Trenton, NJ – Governor Chris Christie today announced $2.203 billion in budget solutions to balance New Jersey’s current‐year budget through a combination of savings from over funded programs, targeting of waste, and the capture of unexpended balances from accounts in every corner of state government.
“These are among the hardest decisions any governor could be called upon to make,” said Governor Christie. “But this process is also an extraordinary opportunity – a generational moment – where we confront the consequences of past failures while providing the solutions and permanent reforms we need to lead us to stability and better, more prosperous times.”
The Governor advanced his budget solutions during a special Joint Session of the Legislature, where he advised the members that he had signed an Executive Order before the speech and declared a “state of fiscal emergency” in recognition of the state’s looming deficit for the balance of Fiscal 2010. The Executive Order includes the authority of the Director of the Division of Budget and Accounting to reserve or freeze funds at the Governor’s direction.
The budget solutions were derived from four general areas: targeting savings or areas of overfunding in programs and departments, targeting waste and ineffective programs, identifying areas for longterm reform and, above all, making hard choices in the form of program cuts, the use of unspent balances or withholding of aid. In all, 375 line items of cuts, efficiencies and program eliminations are found in the Governor’s plan.
Aid to local school districts and higher education institutions is being reduced, requiring them to use surpluses to fund operations for the balance of the school year. The school aid reductions do not impact any approved school budget funding. Other hard choices include eliminating programs across virtually all departments, including some very good but non‐essential programs that simply cannot be afforded at this critical time in New Jersey’s history.

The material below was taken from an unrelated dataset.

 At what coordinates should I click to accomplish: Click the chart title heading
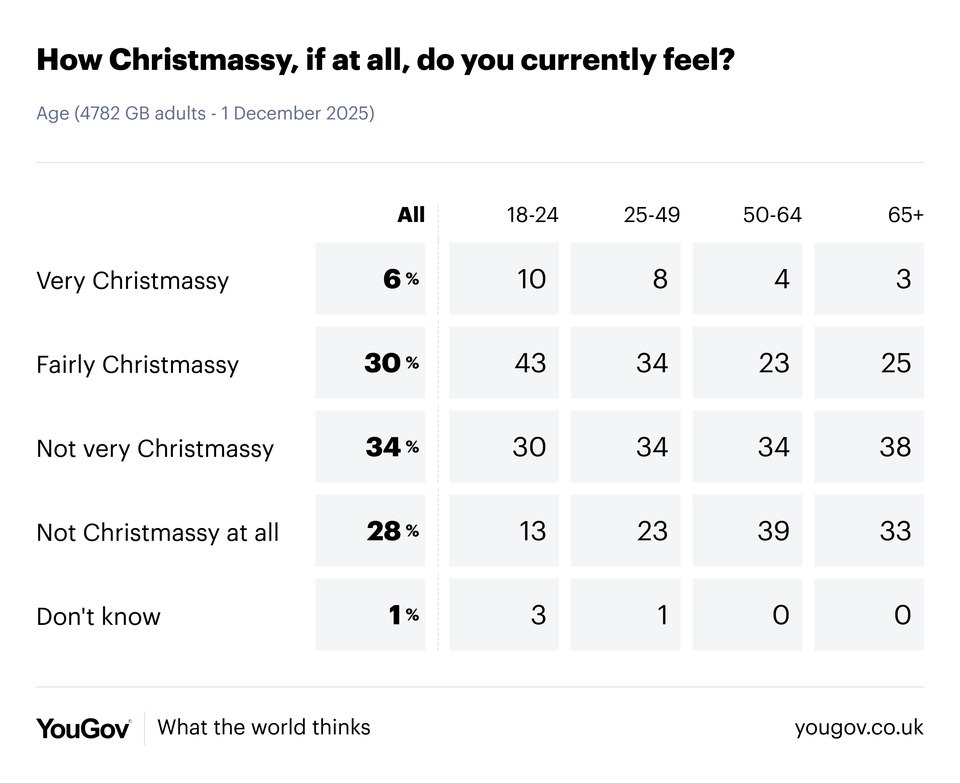click(387, 60)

The cumulative impact of years of short‐sighted budgeting and the failure to control spending or enact pension and benefits reforms left the new Administration with no alternative. While the Administration will be forced to forgo $100 million in funding for public employee pensions, it proposes to move ahead with substantial pension reforms that will help reduce under funded pension obligations.

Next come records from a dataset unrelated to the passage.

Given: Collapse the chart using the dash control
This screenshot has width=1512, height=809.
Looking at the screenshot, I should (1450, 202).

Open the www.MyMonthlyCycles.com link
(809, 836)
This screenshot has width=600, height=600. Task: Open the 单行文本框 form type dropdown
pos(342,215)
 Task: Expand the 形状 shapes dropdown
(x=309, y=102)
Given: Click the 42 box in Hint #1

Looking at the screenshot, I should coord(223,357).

At the end of January, seven months into the fiscal year, the state government had $14 billion of unspent money remaining for Fiscal 2010. Of that amount, $8 billion was dedicated to such things as state employee contracts, maintenance of funds to keep federal funding, debt service and constitutional mandates. Consequently, the new Administration – to balance the budget, as required by the state Constitution – was forced to find more than $2 billion in savings out of the remaining $6 billion.
For Fiscal Year 2011, the state will have to resolve a more than $11 billion gap at the outset – the largest shortfall per taxpayer of any state in the country by far.
Among some of the largest impacts from the budget solutions:
Delayed programs and capital projects total more than $115 million. There was no reduction in municipal aid.
Other programs that sounded good in theory but failed in practice are being scrapped and their balances used in the budget solutions. InvestNJ was designed to spur job growth by giving out tens of millions of dollars to businesses at a rate of $3,000 per new hire. However, it experienced only limited success. Consequently, $57.9 million in InvestNJ funds will be used in the budget solutions.
Funding for the Office of the Public Advocate is being discontinued, and its present balance of approximately $600,000 will be used in the budget solutions. Necessary functions of the Public Advocate will be consolidated into other parts of state government.
Where possible, the Administration focused first on programs where there would not be any negative effect on programs. That analysis resulted in $454 million in savings or areas of over funding.
The targeting of waste and abuse resulted in approximately $70 million in savings. This is just the beginning – a down payment – on the Administration’s plan to go deeper in finding wasteful spending in the new fiscal year.
“As difficult as this is, with all the individuals and government operations that are effected, we must view this in a positive way,” said Governor Christie. “All of it, the cuts, the savings, the use of unexpended balances and surpluses, amount to a down payment on a stable future for our children and their children. We just could not delay any longer without pushing our problems onto another generation.”